▶ **AIM**
Return, word for word, the records from the line with "Given: Increase font size with the A+ icon" to the line with "coord(162,9)", including both of those lines.

====

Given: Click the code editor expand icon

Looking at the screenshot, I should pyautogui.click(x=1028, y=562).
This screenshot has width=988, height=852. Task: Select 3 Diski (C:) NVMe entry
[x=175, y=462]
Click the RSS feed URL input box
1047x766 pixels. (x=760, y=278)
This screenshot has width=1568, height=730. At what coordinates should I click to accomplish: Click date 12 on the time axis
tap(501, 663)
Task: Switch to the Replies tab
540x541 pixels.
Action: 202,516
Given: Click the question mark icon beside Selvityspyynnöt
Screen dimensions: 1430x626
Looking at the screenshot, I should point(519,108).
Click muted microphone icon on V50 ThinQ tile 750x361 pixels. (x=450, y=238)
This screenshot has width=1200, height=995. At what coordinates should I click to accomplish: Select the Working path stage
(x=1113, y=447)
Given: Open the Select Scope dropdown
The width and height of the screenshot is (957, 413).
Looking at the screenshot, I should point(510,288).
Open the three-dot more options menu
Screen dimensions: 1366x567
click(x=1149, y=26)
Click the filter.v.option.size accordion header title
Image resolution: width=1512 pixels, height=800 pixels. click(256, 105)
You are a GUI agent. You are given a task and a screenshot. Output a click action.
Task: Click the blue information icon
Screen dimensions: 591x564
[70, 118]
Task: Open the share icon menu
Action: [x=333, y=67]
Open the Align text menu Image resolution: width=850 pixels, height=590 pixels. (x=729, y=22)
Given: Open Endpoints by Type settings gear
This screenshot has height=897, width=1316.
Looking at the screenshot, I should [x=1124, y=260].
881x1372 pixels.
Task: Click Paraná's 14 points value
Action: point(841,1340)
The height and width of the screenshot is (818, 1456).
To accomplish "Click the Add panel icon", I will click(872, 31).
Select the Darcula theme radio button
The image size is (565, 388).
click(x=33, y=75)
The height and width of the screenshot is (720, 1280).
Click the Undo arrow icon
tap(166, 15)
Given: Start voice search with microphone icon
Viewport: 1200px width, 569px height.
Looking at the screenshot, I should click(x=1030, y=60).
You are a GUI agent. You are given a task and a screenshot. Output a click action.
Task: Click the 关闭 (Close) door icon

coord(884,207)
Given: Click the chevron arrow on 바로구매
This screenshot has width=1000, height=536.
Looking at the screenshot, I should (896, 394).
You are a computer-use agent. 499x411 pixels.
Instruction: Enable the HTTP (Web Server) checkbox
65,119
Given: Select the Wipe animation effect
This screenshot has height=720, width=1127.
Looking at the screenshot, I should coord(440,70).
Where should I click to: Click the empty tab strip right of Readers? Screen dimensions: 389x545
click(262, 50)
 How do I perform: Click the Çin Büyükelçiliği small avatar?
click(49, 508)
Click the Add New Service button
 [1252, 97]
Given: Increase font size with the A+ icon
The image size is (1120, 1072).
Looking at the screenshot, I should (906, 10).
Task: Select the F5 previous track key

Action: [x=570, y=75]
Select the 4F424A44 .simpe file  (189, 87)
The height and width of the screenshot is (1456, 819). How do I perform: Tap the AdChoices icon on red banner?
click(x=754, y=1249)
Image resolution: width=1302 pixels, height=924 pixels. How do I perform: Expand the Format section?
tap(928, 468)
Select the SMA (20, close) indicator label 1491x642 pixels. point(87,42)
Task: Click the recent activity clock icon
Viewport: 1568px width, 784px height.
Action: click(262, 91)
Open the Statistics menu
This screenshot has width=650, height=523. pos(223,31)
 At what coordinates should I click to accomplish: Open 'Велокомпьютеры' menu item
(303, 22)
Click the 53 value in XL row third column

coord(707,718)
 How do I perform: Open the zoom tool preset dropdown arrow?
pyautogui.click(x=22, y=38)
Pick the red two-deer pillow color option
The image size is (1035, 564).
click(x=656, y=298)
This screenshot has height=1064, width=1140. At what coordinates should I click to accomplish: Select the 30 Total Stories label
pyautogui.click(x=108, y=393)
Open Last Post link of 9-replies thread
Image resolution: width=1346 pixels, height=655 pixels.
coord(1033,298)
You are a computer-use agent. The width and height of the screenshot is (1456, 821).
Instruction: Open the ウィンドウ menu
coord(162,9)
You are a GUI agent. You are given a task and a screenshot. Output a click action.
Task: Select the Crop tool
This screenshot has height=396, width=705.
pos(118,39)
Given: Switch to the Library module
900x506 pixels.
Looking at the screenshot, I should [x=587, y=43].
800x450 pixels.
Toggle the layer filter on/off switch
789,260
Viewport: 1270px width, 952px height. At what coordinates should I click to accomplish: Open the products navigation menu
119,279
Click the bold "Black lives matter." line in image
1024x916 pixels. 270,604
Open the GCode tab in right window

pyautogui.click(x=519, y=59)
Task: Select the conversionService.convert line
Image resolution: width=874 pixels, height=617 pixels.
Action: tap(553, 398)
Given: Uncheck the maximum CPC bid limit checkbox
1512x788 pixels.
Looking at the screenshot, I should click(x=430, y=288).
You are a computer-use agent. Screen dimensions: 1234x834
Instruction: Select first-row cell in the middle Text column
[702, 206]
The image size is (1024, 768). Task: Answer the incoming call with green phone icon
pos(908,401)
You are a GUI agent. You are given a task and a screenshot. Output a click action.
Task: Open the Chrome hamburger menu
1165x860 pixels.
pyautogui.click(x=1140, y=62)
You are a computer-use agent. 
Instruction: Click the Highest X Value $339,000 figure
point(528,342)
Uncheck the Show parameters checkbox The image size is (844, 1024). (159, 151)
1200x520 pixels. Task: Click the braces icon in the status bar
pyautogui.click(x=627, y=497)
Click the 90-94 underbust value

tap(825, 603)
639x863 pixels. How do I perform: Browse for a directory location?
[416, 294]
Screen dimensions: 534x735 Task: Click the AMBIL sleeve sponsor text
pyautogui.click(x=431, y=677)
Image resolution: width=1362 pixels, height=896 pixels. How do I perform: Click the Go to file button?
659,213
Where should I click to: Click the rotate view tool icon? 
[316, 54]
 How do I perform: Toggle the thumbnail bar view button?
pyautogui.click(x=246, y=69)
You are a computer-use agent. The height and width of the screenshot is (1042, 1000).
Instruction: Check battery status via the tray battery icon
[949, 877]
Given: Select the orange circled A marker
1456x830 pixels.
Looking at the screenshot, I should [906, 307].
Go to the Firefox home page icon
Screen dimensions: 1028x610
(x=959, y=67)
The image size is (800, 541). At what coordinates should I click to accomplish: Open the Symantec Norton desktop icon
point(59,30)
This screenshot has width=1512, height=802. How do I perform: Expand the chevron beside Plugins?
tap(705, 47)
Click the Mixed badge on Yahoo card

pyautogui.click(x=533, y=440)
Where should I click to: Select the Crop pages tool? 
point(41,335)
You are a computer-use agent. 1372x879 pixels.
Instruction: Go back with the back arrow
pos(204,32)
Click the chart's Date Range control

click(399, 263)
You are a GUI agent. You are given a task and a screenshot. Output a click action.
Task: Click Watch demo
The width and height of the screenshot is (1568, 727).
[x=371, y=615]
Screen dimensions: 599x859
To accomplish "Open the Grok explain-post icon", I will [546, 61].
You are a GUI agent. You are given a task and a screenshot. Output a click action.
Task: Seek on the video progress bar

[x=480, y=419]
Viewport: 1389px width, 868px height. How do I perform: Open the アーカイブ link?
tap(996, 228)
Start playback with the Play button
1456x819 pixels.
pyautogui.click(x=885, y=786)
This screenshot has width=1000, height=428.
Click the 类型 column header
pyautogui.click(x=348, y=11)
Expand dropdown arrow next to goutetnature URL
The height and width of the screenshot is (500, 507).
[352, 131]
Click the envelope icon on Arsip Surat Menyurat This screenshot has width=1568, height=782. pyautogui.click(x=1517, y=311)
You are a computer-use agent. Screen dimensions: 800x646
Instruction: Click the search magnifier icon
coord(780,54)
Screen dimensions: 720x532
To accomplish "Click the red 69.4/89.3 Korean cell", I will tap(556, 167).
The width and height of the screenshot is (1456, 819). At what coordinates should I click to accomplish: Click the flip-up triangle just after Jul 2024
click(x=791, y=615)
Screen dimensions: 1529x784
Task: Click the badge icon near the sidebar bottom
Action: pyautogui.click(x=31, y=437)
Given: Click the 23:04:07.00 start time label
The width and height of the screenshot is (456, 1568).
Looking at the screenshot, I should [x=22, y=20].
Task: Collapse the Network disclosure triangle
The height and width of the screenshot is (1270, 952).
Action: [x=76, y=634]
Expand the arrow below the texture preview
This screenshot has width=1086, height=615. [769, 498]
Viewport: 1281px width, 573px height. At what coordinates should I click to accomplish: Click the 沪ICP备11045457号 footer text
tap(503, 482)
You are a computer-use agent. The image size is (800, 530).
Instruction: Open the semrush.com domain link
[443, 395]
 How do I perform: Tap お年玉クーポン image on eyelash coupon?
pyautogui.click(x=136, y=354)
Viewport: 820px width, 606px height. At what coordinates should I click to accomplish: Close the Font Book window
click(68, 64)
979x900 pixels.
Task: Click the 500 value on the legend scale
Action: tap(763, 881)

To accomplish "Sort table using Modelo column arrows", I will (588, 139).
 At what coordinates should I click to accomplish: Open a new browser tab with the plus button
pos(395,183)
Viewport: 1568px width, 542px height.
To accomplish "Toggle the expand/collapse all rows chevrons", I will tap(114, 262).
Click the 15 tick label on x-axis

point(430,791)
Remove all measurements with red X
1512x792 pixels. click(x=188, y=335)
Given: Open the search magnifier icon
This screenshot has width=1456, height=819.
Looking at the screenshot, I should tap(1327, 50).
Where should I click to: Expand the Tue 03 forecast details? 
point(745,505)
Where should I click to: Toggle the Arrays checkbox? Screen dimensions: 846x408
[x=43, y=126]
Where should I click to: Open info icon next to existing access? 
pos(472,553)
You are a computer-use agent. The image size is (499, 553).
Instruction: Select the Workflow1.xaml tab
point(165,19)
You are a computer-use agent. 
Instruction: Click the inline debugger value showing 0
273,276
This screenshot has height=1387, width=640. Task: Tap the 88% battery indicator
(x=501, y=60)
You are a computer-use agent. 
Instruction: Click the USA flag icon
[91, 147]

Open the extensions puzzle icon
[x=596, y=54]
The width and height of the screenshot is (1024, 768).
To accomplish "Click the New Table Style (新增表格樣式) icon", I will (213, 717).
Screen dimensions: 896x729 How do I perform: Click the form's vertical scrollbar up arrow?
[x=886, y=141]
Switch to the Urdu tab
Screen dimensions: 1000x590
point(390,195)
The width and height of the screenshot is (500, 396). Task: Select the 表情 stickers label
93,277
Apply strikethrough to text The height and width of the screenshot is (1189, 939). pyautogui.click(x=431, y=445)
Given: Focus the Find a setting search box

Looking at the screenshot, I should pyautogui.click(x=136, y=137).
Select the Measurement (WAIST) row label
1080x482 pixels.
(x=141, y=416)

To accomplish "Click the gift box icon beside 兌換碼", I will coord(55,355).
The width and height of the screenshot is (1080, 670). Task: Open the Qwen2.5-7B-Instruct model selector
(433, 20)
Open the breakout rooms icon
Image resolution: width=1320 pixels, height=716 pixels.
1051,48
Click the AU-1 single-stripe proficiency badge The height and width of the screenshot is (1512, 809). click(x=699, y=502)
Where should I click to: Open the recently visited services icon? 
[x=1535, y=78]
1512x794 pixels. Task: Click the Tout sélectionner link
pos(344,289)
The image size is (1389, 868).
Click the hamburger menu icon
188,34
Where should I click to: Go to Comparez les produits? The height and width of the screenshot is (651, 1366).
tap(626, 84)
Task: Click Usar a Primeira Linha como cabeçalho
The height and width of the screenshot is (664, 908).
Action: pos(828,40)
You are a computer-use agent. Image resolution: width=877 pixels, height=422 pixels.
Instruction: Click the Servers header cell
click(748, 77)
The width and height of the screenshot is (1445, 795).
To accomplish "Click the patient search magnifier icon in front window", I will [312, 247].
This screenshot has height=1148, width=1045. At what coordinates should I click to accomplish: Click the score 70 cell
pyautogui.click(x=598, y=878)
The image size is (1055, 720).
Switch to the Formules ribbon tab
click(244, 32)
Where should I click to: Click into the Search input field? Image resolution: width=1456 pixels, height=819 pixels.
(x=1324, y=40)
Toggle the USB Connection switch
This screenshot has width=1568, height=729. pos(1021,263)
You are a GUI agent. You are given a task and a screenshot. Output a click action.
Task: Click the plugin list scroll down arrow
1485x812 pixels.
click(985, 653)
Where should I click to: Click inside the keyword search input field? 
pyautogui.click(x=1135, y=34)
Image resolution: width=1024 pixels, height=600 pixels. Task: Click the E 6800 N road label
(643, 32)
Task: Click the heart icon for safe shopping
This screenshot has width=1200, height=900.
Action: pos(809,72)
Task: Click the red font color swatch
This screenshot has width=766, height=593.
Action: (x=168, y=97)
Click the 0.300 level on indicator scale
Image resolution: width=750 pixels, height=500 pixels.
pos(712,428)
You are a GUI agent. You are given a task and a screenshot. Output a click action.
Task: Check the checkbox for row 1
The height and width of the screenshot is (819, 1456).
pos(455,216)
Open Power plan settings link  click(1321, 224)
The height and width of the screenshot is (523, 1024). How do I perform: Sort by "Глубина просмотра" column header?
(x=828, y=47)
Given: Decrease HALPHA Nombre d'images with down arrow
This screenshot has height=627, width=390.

====

▶ **EXERCISE RESPONSE**
Given: Increase font size with the A+ icon
The image size is (1120, 1072).
Looking at the screenshot, I should (906, 10).
Task: Select the F5 previous track key

Action: [x=570, y=75]
Select the 4F424A44 .simpe file  (189, 87)
The height and width of the screenshot is (1456, 819). How do I perform: Tap the AdChoices icon on red banner?
click(x=754, y=1249)
Image resolution: width=1302 pixels, height=924 pixels. How do I perform: Expand the Format section?
tap(928, 468)
Select the SMA (20, close) indicator label 1491x642 pixels. point(87,42)
Task: Click the recent activity clock icon
Viewport: 1568px width, 784px height.
Action: click(262, 91)
Open the Statistics menu
This screenshot has width=650, height=523. pos(223,31)
 At what coordinates should I click to accomplish: Open 'Велокомпьютеры' menu item
(303, 22)
Click the 53 value in XL row third column

coord(707,718)
 How do I perform: Open the zoom tool preset dropdown arrow?
pyautogui.click(x=22, y=38)
Pick the red two-deer pillow color option
The image size is (1035, 564).
click(x=656, y=298)
This screenshot has height=1064, width=1140. At what coordinates should I click to accomplish: Select the 30 Total Stories label
pyautogui.click(x=108, y=393)
Open Last Post link of 9-replies thread
Image resolution: width=1346 pixels, height=655 pixels.
coord(1033,298)
You are a computer-use agent. The width and height of the screenshot is (1456, 821).
Instruction: Open the ウィンドウ menu
coord(162,9)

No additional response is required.